───── Document ─────

This is my second time in Thailand is you read my previous post from September-October 2015. This post will be different from my previous post because in here I will share some tips and advice for fellow solo travelers where to stay, transportation, how to bargain with a tuk-tuk driver as well as, which bank has the best service for exchanging currency.
The plane boarded in Manila and I expect a cold and uncomfortable flight of roughly 3-4 hours to Bangkok but, the flight is amazing for its price. I can highly recommend Philippine Airlines.
I especially like that they serve a proper meal and drinks for free unlike, Air Asia which is too commercialized and there is always a price for everything like, they would turn the AC to its coldest temperature so that passengers are forced to buy blankets. My flight from Manila to Bangkok was surprisingly comfortable and well that I have nothing to complain.
I withdraw some Thai Baht when I arrived in Bangkok. By the way, I have a piece of advice the only bank that does not charge European card holder 200 Baht (6$US) when you withdraw is Citibank. The only disadvantage is that there are only few Citibank ATMs in Bangkok. The limit for every transaction is 30,000 Baht which I think is higher than the average ATMs in the city.

─────

_Short exercise_. Please quote everything in the Thailand travel post from "The plane boarded" down to "recommend Philippine Airlines.".

───── Recorded data ─────

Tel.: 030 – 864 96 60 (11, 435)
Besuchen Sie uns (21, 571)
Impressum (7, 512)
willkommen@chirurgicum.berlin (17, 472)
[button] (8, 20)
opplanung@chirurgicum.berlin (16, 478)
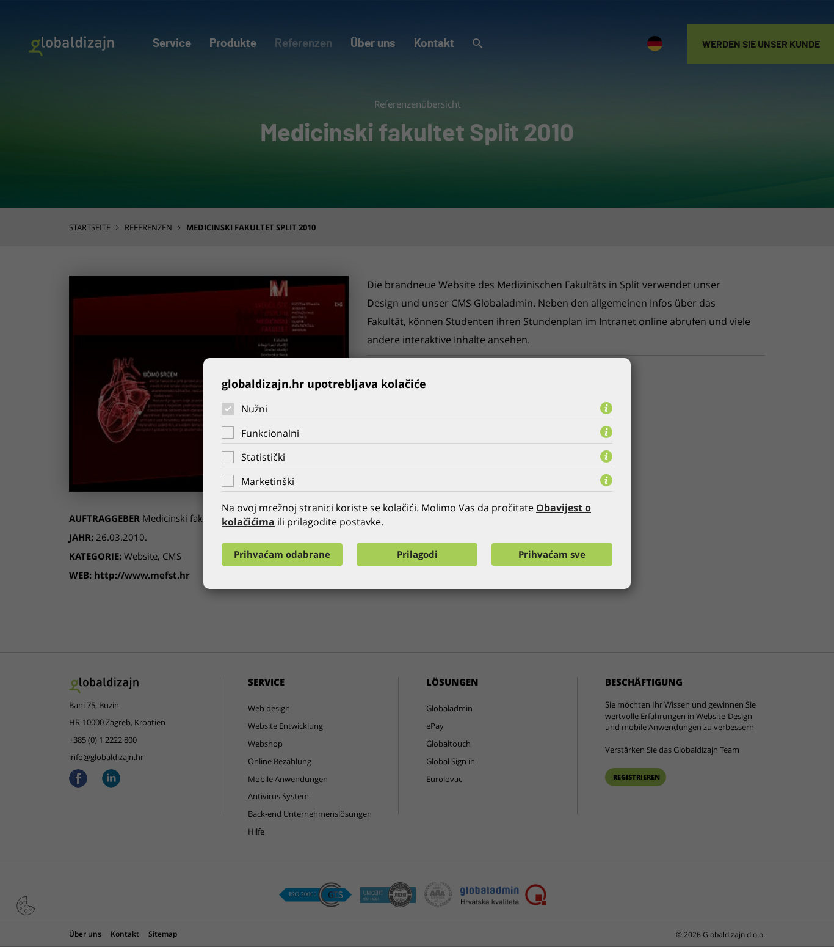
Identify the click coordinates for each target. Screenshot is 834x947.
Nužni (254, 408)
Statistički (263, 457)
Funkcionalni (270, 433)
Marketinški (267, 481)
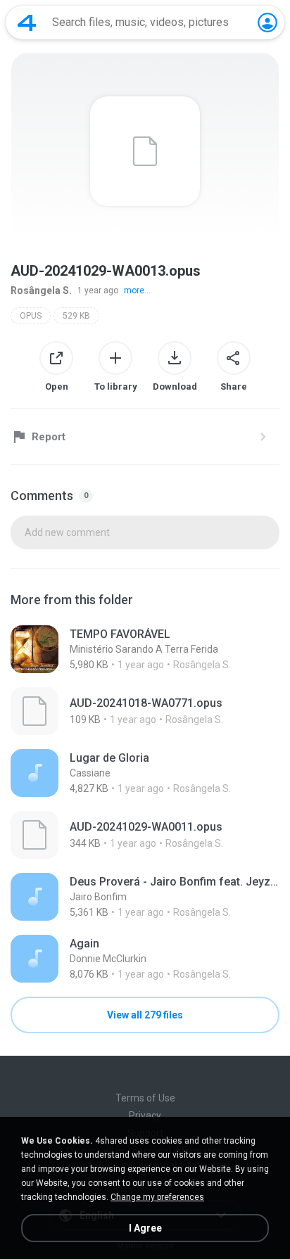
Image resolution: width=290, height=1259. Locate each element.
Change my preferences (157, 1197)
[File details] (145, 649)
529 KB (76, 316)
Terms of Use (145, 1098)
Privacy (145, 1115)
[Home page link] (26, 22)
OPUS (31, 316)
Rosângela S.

─────

_Output for this task_.
The plane boarded in Manila and I expect a cold and uncomfortable flight of roughly 3-4 hours to Bangkok but, the flight is amazing for its price. I can highly recommend Philippine Airlines.